PS 91-159 - Pollination network patterns in selected South Dakota badlands plant communities

Friday, August 12, 2011
Exhibit Hall 3, Austin Convention Center
Paul A. Rabie, WEST, Inc., Cheyenne, WY, Diane L. Larson, Northern Prairie Wildlife Research Center, US Geological Survey, St. Paul, MN, Sam Droege, Patuxent Wildlife Research Center, USGS, Beltsville, MD and Milton Haar, Badlands National Park, National Park Service, Interior, SD
Background/Question/Methods

Ecological networks allow invasive plant species to interact indirectly with native plant species. Insect-pollinated invasive plant species become integrated into native pollination networks, but it is unclear whether they alter network topology systematically. An understanding of the roles of invasive species in pollinator networks can help to inform management activity surrounding both rare and invasive species.

We characterized pollination networks at 8 sites within Badlands National Park (South Dakota, USA) that included the rare species, Eriogonum visheri (4 sites) or Chrysothamnus parryi (4 sites). Eriogonum sites included the invasive Melilotus officinalis. We quantified floral abundance by species and sampled insect visitors in contact with anthers or stigmas on 1-ha plots while Eriogonum and Chrysothamnus were in flower (approximately one month each). Observed interaction matrices were compared to null models that constrained both marginal totals of interactions and network connectance (proportion of nonzero cells in the matrix).

Results/Conclusions

Eriogonum plots did not differ from null-model predictions with respect to diversity or evenness of plant-insect interactions, nor nestedness of the interaction matrix.
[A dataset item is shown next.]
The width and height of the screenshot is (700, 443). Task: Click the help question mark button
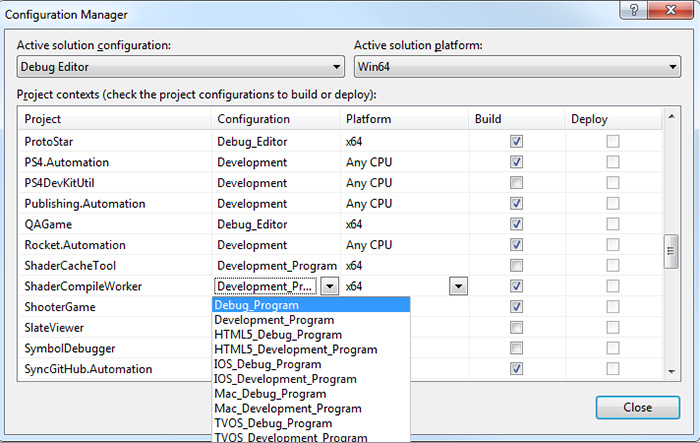point(633,10)
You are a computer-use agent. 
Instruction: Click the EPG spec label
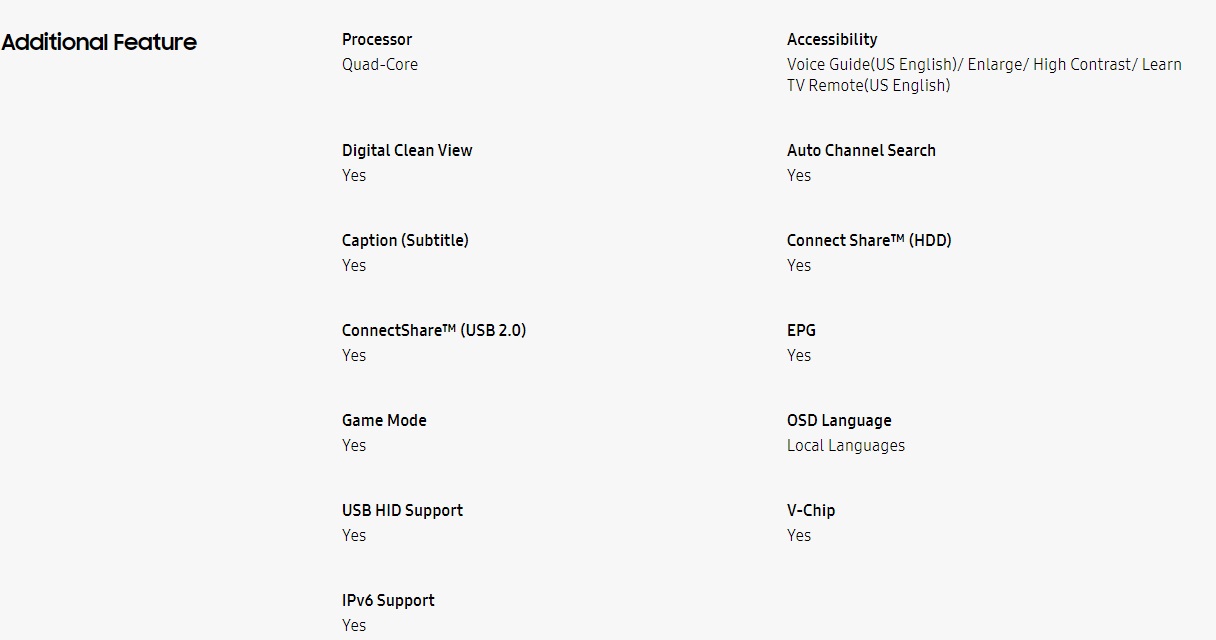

Interaction diversity and evenness were lower than expected on Chrysothamnus plots, and the interaction matrix was significantly less nested than the null model prediction. Analysis of a select subset of individual species from our plots revealed that Chrysothamnus parryi on Chrysothamnus plots interacted with a more diverse suite of insects than expected by chance, and Eriogonum pauciflorum on the same plots interacted with fewer insect species but had a higher interaction diversity index than expected by chance; these two results together suggest even usage of E. pauciflorum by those insects that visited it. The network roles of all of the insects we analyzed were not significantly different from null-model predictions.

Our results indicate little specialization within the pollination networks on Eriogonum plots where interaction patterns could be predicted by abundances of interactions. Deviations from null-model predictions for the Chrysothamnus plots suggest some specialization there, possibly because Chrysothamnus is a late-season flower with few co-flowering species (4 species, compared to 18 co-flowering species on Eriogonum plots). Management activities that affect relative abundances of plant floral resources may have little impact on pollination networks at Badlands National Park except when floral resources are particularly scarce, such as early and late during the season, or during drought years.